PASSAGE TO READ =>
Random numbers

In this lecture, you will implement random numbers in Python and learn how to make computations with them. First we characterize the statistical properties of random numbers by calculating the mean and standard deviation. Second, we perform numerical integration with random numbers.

Despite the fact that random numbers are not well defined, they vary between realizations, you can make calculations with them just as 'exact' as with normal numbers.

Learning objectives: After finishing this lecture, you should be able to:

  1. Make random numbers and know how to analyze them
  2. Implement Monte Carlo integration
In [ ]:
# Initialisation code for the notebook
import numpy as np
import matplotlib.pyplot as plt
import sys
sys.path.append('resource/asnlib/public/')
sys.path.append('../answer_checking/') 
from validate_answers import *

Random numbers

A computer can be of good aid to calculate a variety of random numbers for you. You can generate them as single numbers, as arrays, and with different distributions. Here we will generate random numbers for a few of the most common distributions. Numpy provides a variety of random numbers with different distributions.

EXERCISE 1 => Reproduce the random numbers lecture word for word, beginning at the words "Despite the fact" and stopping after "sys.path.append('resource/asnlib/public/')".
The lecture on random numbers and the records have no connection to each other.

INPUT FOR THIS TASK =>
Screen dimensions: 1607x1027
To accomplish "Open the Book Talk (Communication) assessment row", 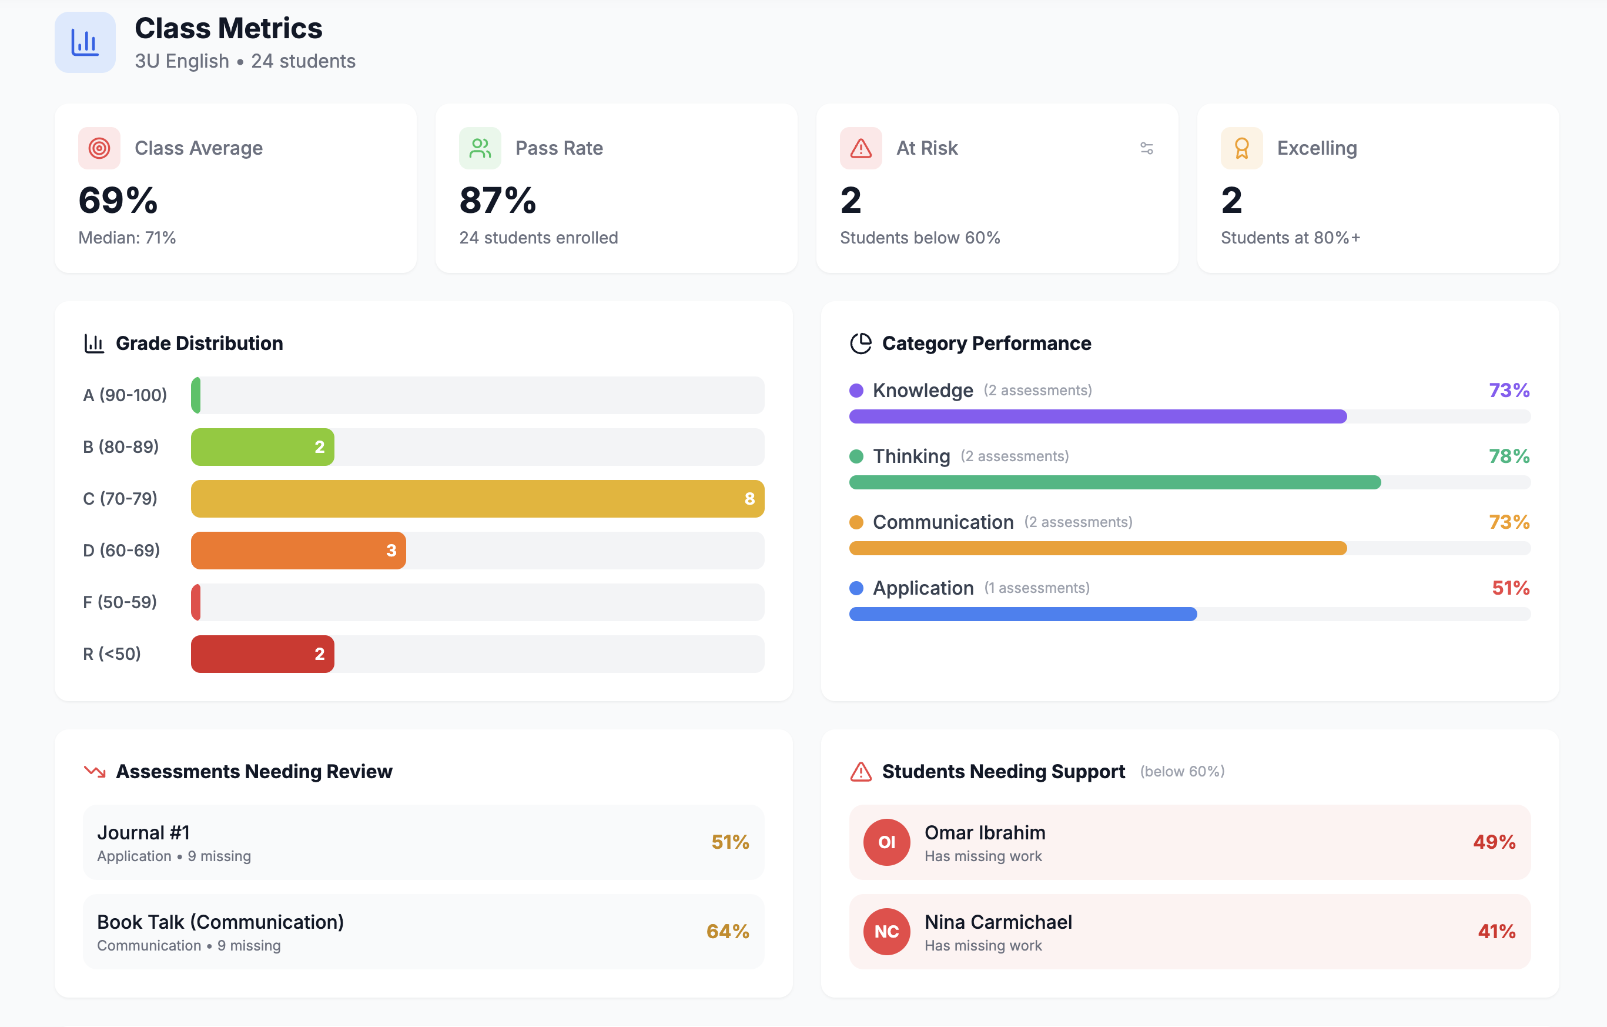I will coord(423,932).
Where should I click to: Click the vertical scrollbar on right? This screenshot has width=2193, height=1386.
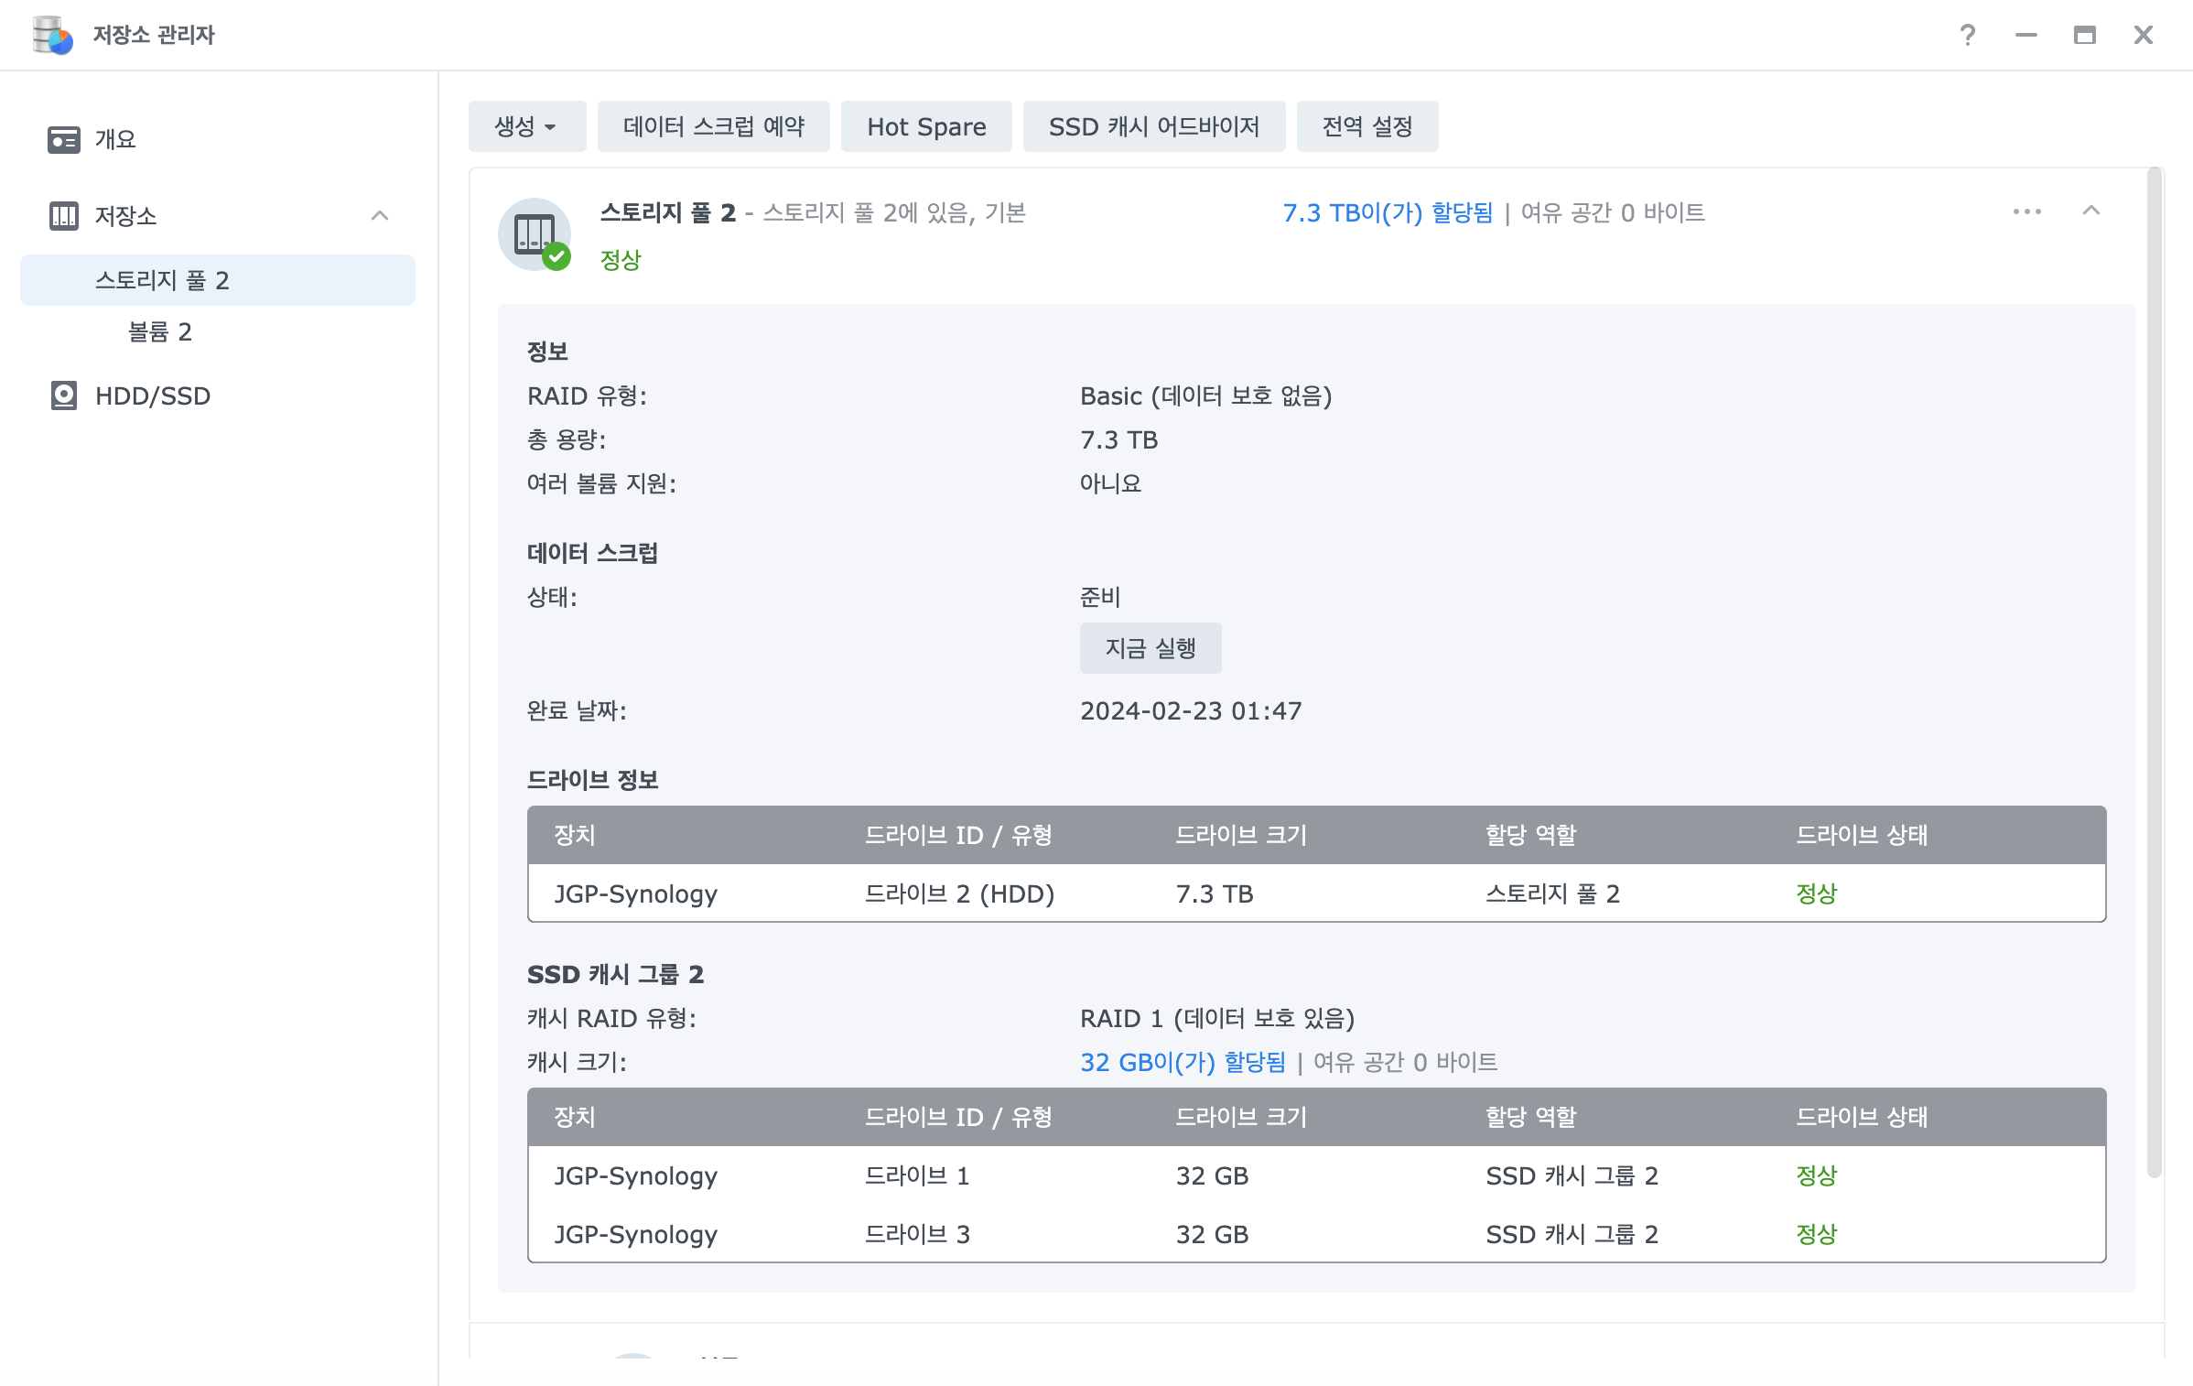(2154, 672)
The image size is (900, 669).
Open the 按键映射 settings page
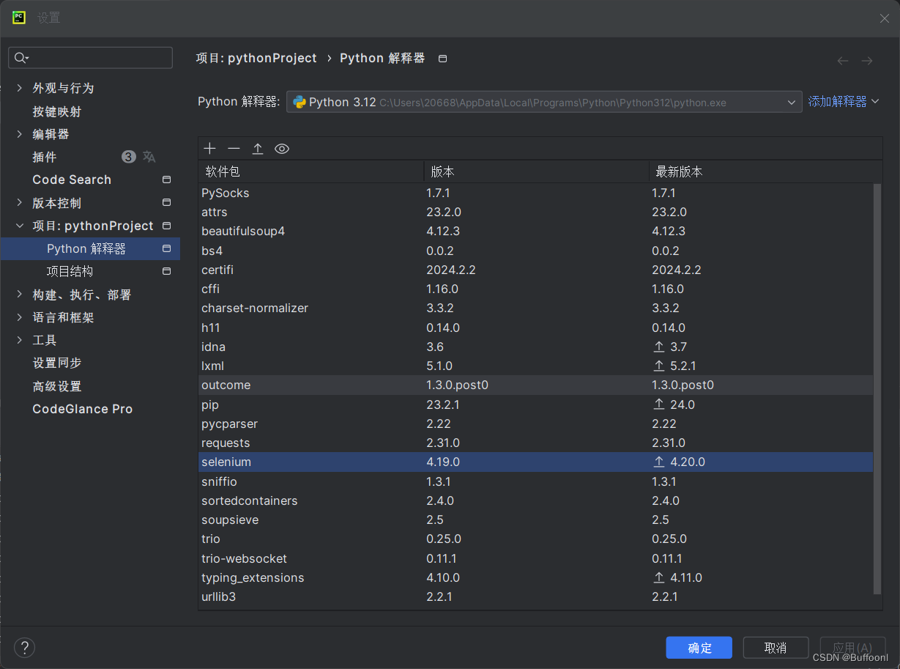coord(57,111)
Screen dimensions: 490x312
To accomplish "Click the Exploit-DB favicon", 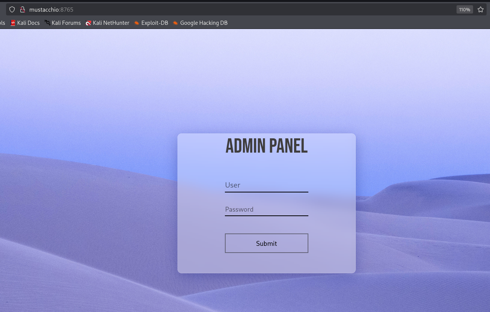I will 137,23.
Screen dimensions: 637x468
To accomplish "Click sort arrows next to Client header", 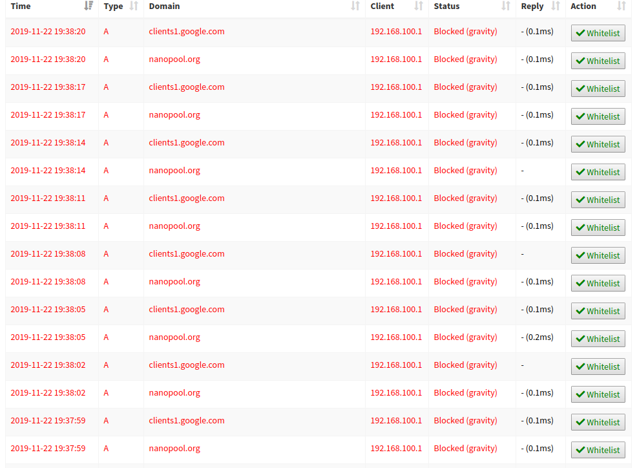I will (419, 6).
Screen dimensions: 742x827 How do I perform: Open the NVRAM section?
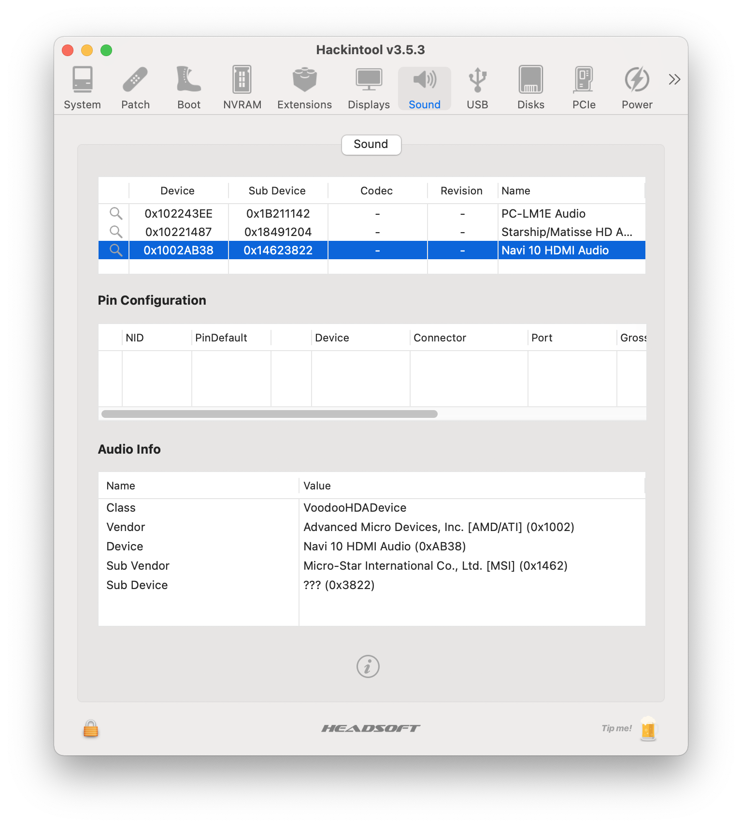[242, 88]
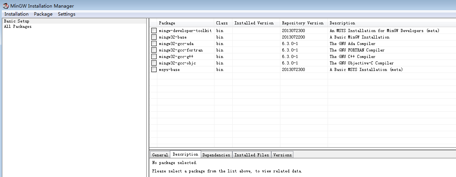
Task: Open the Settings menu
Action: pos(67,14)
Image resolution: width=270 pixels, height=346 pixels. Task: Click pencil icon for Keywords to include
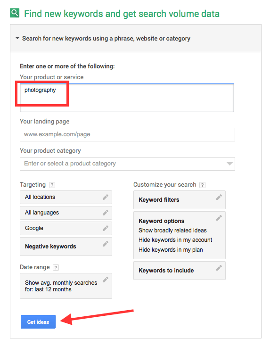point(219,268)
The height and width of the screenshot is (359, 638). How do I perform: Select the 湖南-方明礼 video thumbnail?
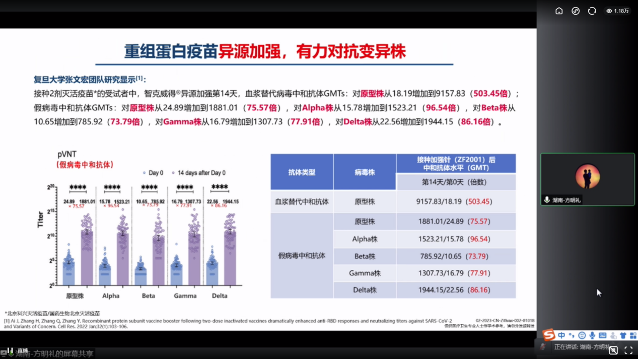pyautogui.click(x=587, y=180)
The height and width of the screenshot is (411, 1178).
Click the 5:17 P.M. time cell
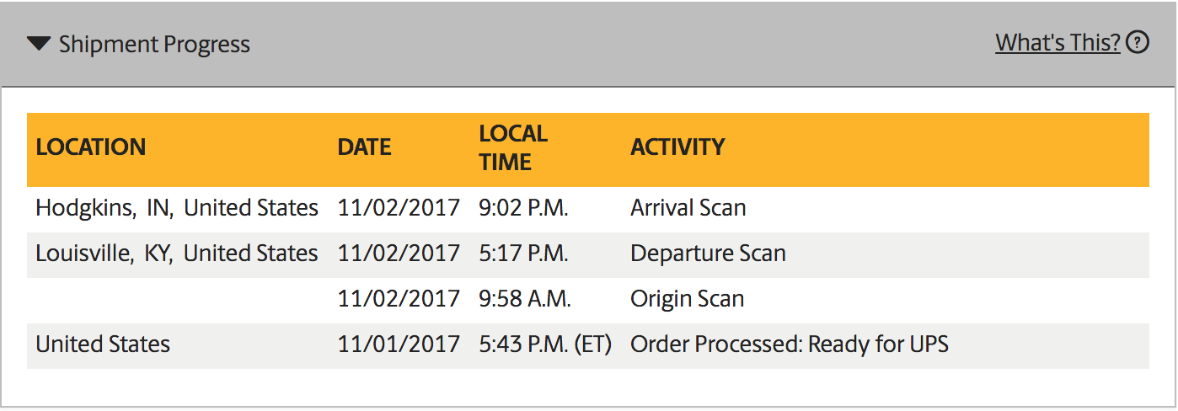tap(522, 254)
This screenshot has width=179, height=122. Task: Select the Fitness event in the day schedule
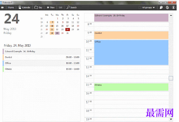coord(131,87)
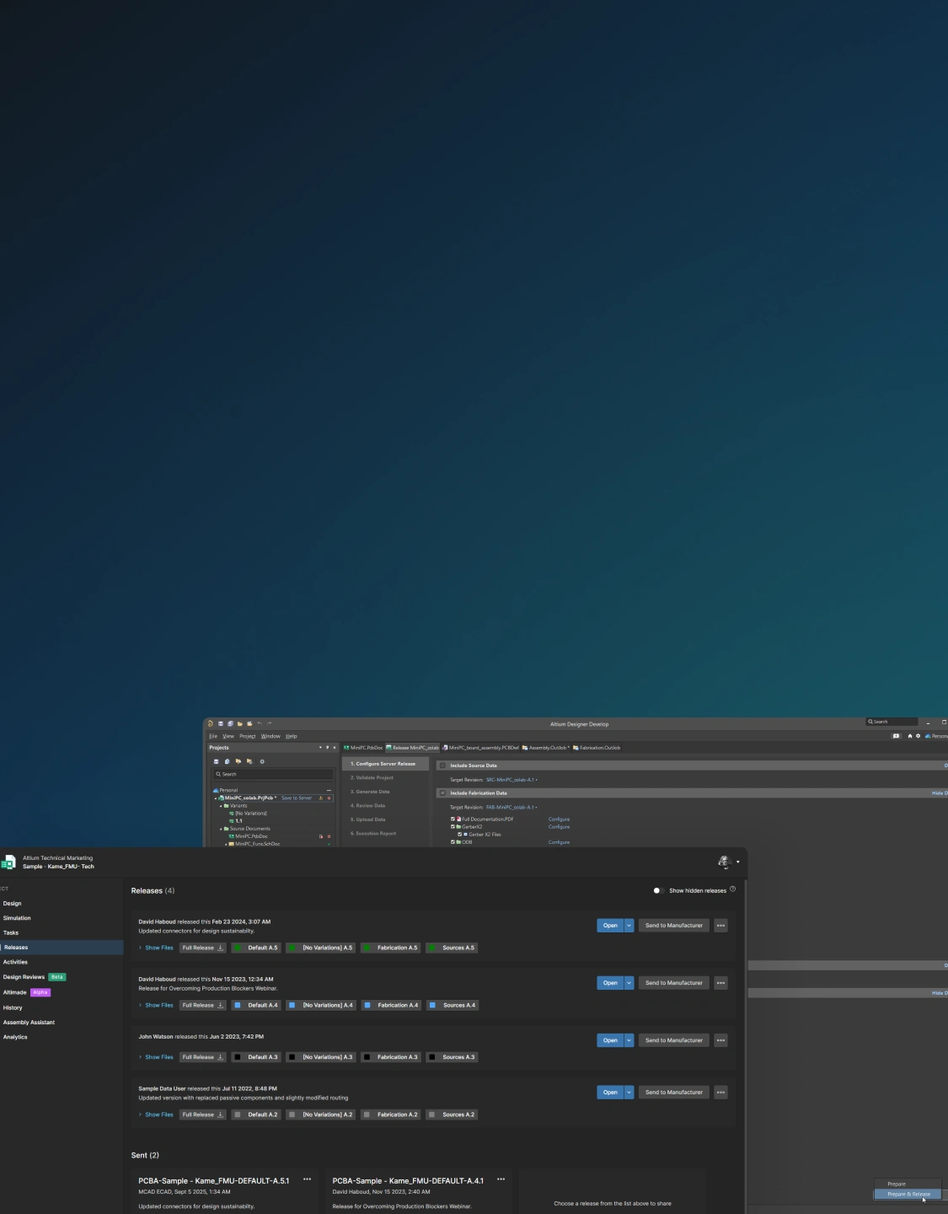Click the Altium 365 logo icon
The height and width of the screenshot is (1214, 948).
(x=8, y=862)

EXERCISE 2 => Write out the records again, beginning at the line that has "The height and width of the screenshot is (359, 638)." and continuing through the end of the records, with "Select" switched to "Choose" and nothing else changed. Leave the pictures out.

RESULT 1 =>
Despite the fact that random numbers are not well defined, they vary between realizations, you can make calculations with them just as 'exact' as with normal numbers.

Learning objectives: After finishing this lecture, you should be able to:

  1. Make random numbers and know how to analyze them
  2. Implement Monte Carlo integration
In [ ]:
# Initialisation code for the notebook
import numpy as np
import matplotlib.pyplot as plt
import sys
sys.path.append('resource/asnlib/public/')

RESULT 2 =>
The height and width of the screenshot is (359, 638). How do I perform: Choose the 湖南-方明礼 video thumbnail?
pyautogui.click(x=587, y=180)
The height and width of the screenshot is (411, 1178).
Click the 5:17 P.M. time cell
tap(522, 254)
This screenshot has width=179, height=122. Task: Choose the Fitness event in the day schedule
coord(131,87)
Click the Altium 365 logo icon
The height and width of the screenshot is (1214, 948).
(x=8, y=862)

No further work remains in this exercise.